There is a factoid that contrary to popular opinion, an artist will only spend 20% of their time actually making art, that the rest of their time is spent running their art business. For me, juggling my ketubah business alongside my oh-so-slow-growing fine art photography business, it feels I only spend 10%, or even just 5% of my time on making new art. Very frustrating.
Today, the artist Lisa Call blogged about her plan to reschedule her time so that she can get in the studio more. I made a similar schedule for myself last year, but as plans shifted and workloads changed, that schedule disintegrated, and one of the first casualties making art everyday. As a small business owner, there’s always something (paying bills, doing marketing, sending emails) that feels like it is more important, more pressing.

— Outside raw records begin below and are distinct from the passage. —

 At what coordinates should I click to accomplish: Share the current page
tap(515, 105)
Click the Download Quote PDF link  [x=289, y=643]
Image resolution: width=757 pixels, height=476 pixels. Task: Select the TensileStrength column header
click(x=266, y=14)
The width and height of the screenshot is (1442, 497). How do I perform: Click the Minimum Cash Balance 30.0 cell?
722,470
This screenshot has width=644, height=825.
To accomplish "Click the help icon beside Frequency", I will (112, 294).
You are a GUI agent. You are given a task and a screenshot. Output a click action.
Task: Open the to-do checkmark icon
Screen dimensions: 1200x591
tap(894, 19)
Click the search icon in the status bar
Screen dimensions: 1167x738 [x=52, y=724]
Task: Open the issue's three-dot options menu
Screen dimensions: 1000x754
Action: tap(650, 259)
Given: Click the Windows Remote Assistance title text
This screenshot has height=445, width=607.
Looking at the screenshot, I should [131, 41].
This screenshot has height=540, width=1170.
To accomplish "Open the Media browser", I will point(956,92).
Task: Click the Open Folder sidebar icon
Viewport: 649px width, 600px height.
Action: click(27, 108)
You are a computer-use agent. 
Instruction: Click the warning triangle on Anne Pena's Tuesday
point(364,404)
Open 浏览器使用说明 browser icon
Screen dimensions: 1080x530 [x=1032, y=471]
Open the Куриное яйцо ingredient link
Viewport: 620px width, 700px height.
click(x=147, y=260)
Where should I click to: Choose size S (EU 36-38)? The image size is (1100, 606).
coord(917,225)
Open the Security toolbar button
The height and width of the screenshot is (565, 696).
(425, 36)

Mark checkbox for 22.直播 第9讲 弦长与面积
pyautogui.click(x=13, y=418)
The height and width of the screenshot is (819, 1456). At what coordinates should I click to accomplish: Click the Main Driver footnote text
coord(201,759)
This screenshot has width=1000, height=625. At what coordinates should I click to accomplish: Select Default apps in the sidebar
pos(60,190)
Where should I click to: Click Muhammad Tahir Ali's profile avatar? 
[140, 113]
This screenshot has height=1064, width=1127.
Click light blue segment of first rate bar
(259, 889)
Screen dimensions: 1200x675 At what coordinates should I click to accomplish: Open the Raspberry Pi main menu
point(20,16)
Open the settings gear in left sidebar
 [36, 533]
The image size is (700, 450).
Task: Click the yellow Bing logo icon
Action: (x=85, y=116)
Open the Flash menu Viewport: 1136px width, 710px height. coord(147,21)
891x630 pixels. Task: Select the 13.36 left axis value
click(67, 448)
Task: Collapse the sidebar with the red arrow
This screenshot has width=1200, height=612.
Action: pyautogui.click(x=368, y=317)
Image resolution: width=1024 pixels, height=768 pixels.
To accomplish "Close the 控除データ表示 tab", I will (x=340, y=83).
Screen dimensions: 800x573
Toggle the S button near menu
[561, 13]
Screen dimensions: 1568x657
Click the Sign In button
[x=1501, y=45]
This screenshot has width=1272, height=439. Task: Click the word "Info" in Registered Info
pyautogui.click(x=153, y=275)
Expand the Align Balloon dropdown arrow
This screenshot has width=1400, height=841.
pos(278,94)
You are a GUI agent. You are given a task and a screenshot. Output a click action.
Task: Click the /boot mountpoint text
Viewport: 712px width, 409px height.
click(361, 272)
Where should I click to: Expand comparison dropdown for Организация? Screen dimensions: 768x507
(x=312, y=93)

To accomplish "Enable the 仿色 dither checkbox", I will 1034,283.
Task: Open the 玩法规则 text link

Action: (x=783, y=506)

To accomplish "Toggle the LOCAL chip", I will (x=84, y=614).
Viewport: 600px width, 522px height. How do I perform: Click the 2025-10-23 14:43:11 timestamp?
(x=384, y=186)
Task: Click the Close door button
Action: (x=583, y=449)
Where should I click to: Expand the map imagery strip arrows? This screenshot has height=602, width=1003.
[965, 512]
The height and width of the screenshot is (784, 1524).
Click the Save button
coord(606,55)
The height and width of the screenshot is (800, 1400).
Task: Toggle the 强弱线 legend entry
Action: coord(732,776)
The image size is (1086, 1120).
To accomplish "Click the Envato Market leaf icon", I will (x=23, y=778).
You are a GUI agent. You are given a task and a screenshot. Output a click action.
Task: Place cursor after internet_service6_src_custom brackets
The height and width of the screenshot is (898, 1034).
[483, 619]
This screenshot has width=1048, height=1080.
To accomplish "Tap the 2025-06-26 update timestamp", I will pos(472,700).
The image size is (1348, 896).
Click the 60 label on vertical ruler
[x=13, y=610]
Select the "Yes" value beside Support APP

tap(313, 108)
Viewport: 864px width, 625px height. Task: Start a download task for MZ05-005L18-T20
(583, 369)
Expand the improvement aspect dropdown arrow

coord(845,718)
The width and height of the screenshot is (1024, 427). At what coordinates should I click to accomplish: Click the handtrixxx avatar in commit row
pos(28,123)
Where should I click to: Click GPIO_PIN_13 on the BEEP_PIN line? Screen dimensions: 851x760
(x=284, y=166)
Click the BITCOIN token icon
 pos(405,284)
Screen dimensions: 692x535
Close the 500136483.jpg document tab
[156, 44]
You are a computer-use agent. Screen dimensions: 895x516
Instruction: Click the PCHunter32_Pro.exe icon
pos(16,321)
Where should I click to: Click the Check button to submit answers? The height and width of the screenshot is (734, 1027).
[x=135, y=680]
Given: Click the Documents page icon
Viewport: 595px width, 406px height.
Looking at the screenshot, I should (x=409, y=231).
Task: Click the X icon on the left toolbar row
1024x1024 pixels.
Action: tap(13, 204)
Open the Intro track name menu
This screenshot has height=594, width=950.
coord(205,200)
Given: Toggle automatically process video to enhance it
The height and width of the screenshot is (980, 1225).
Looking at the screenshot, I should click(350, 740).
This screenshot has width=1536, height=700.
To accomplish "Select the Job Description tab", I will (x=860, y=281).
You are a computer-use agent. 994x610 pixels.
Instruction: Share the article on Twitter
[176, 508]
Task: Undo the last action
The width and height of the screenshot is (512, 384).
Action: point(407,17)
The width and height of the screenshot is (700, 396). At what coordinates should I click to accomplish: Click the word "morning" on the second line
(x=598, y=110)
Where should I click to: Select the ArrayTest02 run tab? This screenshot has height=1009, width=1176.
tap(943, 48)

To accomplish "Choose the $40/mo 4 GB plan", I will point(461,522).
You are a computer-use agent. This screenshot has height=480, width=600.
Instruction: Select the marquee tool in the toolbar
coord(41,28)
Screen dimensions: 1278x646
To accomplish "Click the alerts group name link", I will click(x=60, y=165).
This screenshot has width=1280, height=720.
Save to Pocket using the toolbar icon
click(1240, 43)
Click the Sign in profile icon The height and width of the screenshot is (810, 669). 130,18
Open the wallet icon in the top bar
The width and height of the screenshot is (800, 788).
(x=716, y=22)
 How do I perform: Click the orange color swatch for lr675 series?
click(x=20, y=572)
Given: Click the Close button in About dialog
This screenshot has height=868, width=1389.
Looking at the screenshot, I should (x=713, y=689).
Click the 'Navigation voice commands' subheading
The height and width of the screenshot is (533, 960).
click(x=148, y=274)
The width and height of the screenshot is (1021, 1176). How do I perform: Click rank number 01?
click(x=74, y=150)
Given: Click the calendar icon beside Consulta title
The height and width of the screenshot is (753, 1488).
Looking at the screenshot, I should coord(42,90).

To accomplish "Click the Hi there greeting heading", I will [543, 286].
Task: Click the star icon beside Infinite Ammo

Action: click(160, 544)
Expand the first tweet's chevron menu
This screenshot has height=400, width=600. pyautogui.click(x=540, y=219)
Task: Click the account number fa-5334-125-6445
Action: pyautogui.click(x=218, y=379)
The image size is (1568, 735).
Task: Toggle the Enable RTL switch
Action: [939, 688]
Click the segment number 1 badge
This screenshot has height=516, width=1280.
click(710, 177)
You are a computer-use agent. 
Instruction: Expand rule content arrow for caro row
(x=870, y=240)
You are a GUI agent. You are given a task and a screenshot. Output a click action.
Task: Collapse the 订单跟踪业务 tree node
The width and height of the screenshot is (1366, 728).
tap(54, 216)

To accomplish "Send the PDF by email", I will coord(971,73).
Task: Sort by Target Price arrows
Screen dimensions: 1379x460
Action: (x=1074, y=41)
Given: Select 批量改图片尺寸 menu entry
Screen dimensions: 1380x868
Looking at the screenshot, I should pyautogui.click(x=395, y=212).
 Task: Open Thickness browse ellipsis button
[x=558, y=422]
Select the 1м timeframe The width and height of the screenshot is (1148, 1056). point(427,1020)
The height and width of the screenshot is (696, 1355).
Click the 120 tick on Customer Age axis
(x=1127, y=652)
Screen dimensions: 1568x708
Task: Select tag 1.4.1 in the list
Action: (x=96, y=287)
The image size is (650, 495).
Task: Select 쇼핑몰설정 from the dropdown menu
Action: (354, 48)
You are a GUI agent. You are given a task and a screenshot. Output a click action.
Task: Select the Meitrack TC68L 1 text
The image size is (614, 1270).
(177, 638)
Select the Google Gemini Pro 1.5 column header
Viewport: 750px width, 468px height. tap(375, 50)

But enough! I need to make more art. If not for my sanity, for my business — my business thrives on the art I create, and I need to make sure I carve enough time to create that product! I need to get tough on myself and bring back a daily schedule:
- 9am – 9:30: Give myself some time first thing in the AM to sort through new emails and review my schedule so I feel like I am in charge of my day.
- 9:30-10:30: Following Lisa’s lead, I think I am going to try to carve at least half-an-hour a day for planning and thinking. Reviewing my to-do list, thinking about my long term goals. Get my head on straight so I know where I am headed.
- 10:30 – ?: But after that I’m going to try to dedicate at least an hour to making new art. Remember, makinga art is not a luxury, it is a business necessity.
Right now this feels like a good plan. But we’ll see how this goes when reality sets in. It may get tough to maintain as my schedule gets busy in the summer, but I’m willing to try it out!I’m usually pretty bad about keeping schedules like this. But even just writing it down and pushing the idea out into the world might give me some motivation.
Other posts you might be interested in:
Just FYI – no matter how hard I try, I cannot sit down at 9:00 am and look at emails and be away from my PC by 9:30.
If you can work this out, I want to know how. Maybe you have the self-discipline I lack. For myself, I need to work first thing and I forget all about my email for a few hours. The email waits for me.
Hope everything works out to your success no matter what!
I used to try to do my art first thing in the morning as well. But I discovered that I would have this underlying stress, this nagging worry if something was waiting for me in email, or if there was some task I forgot to do. (This is especially true with the ketubah business where I am often trading emails with my customers.)
I found that if I clear my head first, by checking my email and reviewing my to-dos, I am much better able to focus on my art. True, some days I just don’t get to the art (which I am trying to remedy). But when I do, I can really give it my all.
I see… forgot that you had a business that’s dependent on email.
The amount of time an artist has to devote to marketing, business, email, chores, etc. is much more than most people realize. Interesting post!
This morning I took an Adobe CS survey – don’t ask me why…task avoidance maybe. Anyway, it got me thinking because as I was breaking down certain tasks into percentages to total 100%, a tangent thought similar to your post crossed my mind.
I asked myself what exactly is my business – I certainly spend a lot of time on the computer and less in the studio. Am I a writer/blogger/web designer/photo editor/marketing expert etc. because I find less time and enthusiasm for hitting the studio than I have in the past. But, flip side, if I’m in the studio at the neglect of my business/marketing activities then it’s lop sided as well. There has to be some kind of balance that’s better than what I currently have in place.
I also find checking email in the morning helps to clear the way to staying in the studio longer.
I usually spend 15-30 minutes updating social media, checking email and reading a few blog posts. Then I know everything it taken care of and I can get to the studio.
The reward of the studio is enough for me to keep the computer time short. Knowing on weekdays I have to head to work in a few hours is also a big incentive not to waste my time.
[…] reading the blog entry of Daniel Sroka, an artist whose work I admire, I started trying the at least one-hour-of-art-a-day plan. If this […]
Here I have been berating myself that some days I get in ONLY an hour a day….
I guess it just goes to show you that we ALL wish that we spent more time in the studio.